Updating using cursor oracle
Updating using cursor oracle - gemini man dating a virgo woman
This is a package with thousands of programs, many of which share several major master files. Yes, there are a few other more-involved options, such as converting all existing code to SQL access.Those sorts of architectural overhauls might make sense in a software development shop, but in most production environments, those approaches aren't easy to get approved by the folks who pay the bills.
I have highlighted the areas which differ compared with a normal cursor.
For instance, I might have the following psuedo code: Excuse my psuedo code off the top of my head.
In the above sample, I am selecting a value from TABLEX.
The goal is to be able to make changes in this code the most productive way possible.
While we've developed processes that allow us to implement changes rapidly, we still run up against one of the most difficult issues in all of RPG development: the dreaded database change. Well, in order to handle database changes in packaged software, you really have only two options: modify the existing database or add extension files.
But there are circumstances under which it would be good to be able to update a file one record at a time via SQL. Future-Proofing Your Code The initial impetus for the concepts in this article came from an ongoing attempt to future-proof the development in a production shop.
This shop, like so many, works on a combination of modern programming techniques, including free-format ILE RPG and what can charitably be called long-in-the-tooth packaged code.

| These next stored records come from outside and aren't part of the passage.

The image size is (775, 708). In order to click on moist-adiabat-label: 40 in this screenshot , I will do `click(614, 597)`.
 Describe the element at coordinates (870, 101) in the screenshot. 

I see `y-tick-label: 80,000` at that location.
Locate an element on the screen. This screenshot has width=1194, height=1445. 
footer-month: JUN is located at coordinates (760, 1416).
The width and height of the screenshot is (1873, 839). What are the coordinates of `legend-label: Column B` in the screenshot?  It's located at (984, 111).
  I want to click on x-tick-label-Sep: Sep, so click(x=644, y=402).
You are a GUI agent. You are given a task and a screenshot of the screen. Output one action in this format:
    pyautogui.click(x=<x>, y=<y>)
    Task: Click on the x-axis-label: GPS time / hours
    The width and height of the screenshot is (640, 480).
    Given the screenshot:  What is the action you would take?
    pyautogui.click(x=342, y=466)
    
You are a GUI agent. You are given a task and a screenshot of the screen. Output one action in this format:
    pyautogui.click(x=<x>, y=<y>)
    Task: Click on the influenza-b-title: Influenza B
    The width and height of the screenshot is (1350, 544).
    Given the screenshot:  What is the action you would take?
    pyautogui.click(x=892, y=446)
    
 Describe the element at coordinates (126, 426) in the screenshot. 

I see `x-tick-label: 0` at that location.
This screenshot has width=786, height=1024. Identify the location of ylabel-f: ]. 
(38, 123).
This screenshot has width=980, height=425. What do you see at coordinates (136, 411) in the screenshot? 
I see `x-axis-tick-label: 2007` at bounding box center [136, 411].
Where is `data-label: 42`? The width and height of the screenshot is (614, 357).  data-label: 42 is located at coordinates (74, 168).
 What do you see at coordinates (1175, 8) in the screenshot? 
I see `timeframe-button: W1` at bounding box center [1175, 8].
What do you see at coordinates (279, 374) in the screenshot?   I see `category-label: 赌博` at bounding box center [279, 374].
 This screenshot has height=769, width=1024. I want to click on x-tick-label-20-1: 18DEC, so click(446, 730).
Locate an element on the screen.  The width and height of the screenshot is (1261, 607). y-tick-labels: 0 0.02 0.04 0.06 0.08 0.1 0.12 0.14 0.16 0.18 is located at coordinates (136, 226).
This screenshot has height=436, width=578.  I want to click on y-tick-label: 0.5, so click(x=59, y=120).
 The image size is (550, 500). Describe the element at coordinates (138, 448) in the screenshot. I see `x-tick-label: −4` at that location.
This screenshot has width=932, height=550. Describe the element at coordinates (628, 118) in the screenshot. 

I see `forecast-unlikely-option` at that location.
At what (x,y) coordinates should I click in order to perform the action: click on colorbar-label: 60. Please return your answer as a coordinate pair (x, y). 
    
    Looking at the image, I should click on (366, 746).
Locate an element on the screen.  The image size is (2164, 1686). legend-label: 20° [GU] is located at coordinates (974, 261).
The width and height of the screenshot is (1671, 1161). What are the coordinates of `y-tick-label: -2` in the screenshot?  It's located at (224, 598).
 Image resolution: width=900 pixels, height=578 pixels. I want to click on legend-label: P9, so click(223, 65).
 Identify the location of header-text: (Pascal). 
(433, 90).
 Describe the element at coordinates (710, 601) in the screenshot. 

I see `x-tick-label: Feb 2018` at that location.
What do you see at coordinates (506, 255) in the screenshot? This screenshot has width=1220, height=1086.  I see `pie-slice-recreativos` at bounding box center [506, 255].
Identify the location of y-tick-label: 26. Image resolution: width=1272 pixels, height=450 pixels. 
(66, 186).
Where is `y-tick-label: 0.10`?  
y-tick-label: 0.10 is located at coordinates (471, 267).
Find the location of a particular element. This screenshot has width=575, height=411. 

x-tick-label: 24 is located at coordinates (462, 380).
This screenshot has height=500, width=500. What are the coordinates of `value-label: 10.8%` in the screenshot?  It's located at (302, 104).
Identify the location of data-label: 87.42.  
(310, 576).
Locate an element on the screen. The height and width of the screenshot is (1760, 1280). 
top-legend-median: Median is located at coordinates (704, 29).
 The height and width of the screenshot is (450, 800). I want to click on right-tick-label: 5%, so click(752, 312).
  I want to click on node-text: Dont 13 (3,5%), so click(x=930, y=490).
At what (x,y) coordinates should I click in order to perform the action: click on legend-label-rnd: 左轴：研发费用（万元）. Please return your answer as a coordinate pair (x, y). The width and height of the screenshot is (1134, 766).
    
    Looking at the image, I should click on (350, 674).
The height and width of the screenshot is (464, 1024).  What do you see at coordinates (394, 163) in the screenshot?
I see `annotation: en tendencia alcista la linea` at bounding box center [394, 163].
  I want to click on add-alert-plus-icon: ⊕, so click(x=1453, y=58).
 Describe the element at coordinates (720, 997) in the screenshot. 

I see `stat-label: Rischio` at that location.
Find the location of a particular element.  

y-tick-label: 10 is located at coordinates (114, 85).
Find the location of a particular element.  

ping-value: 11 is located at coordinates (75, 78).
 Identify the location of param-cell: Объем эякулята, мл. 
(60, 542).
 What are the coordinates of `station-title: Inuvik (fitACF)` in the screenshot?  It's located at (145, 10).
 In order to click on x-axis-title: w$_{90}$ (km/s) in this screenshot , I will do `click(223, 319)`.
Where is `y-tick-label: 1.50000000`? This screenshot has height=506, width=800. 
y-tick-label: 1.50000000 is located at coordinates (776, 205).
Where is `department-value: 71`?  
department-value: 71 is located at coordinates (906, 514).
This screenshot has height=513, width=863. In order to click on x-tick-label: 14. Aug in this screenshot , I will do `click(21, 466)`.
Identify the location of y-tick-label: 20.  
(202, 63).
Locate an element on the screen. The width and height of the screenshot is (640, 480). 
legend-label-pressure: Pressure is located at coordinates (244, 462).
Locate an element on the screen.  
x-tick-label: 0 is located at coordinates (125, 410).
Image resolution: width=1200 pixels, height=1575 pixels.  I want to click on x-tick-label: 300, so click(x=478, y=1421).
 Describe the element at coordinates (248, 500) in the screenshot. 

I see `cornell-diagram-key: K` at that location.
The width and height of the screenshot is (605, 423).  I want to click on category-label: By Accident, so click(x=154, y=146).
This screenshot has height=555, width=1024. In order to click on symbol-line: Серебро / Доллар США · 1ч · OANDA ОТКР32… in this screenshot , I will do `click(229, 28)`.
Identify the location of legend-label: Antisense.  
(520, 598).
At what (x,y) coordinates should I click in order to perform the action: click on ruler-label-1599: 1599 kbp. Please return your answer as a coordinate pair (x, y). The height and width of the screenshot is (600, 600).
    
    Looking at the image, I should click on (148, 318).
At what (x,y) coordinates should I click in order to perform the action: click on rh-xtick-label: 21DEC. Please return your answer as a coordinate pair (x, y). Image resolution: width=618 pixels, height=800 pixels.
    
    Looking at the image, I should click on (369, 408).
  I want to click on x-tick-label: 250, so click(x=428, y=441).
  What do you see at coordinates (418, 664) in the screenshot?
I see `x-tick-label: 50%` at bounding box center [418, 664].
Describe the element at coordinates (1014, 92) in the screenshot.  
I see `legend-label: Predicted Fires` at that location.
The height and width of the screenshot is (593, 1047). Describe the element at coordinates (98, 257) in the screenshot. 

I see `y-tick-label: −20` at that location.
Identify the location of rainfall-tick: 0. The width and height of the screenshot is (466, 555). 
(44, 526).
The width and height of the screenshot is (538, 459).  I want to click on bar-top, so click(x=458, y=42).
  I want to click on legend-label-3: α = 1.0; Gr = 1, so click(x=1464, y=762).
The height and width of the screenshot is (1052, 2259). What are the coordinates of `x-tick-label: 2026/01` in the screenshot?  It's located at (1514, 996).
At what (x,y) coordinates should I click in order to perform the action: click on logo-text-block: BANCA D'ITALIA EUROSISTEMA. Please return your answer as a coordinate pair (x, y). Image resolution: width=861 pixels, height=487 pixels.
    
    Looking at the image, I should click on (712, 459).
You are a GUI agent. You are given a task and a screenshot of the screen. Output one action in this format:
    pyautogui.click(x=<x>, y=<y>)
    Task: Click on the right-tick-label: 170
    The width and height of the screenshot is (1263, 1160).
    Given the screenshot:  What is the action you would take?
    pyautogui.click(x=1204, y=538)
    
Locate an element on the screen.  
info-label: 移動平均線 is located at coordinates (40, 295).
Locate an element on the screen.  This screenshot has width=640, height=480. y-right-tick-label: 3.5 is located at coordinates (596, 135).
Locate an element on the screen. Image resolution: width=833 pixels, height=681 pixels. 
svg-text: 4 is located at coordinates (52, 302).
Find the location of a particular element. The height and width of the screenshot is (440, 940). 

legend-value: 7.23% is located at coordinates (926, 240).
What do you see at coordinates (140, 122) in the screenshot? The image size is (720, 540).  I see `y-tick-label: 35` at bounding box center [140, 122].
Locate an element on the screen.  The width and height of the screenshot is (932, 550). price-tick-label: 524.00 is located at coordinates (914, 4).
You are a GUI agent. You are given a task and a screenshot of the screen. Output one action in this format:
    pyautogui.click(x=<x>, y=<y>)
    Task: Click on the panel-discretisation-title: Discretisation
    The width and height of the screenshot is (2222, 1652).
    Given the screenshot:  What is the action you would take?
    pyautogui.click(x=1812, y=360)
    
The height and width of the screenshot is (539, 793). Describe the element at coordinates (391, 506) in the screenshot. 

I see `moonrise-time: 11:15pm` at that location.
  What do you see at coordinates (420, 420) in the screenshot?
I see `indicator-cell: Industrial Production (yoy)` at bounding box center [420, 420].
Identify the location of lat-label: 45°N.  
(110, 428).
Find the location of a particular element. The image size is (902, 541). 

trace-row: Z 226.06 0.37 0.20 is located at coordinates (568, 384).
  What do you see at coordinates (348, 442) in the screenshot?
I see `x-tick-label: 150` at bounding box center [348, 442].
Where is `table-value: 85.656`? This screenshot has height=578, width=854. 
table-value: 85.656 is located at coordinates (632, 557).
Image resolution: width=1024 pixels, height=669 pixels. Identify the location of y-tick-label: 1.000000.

If you define the file using a traditional F-spec (or a free-format dcl-f statement), the program will lock the file upon startup and hold it until you exit.
You can circumvent the lock by using the USROPN keyword on the file definition and opening and closing the file as needed, but even in that scenario, if you change the file, the program will get a level-check error the next time it tries to open the file.
Because of this, a database change requires someone to work in the off hours, installing not only the database changes but also recompiled versions of every affected program. In case you haven’t created one before, an extension file is simply a custom file that you build with the same unique keys as an existing master file. Then, programs that need those data points simply retrieve the appropriate record from the extension file.
And woe be to you if the database change fails in any way; backing it out is every bit as resource-sensitive, and it's usually an emergency requiring kicking people off during production. When implemented using traditional record-level access (RLA), the extension file suffers from most of the same problems as a normal database file.
Pretty soon you get to a spot where you have to set aside a specific window, say two hours in the wee hours on Sunday morning, when the system is unavailable to users.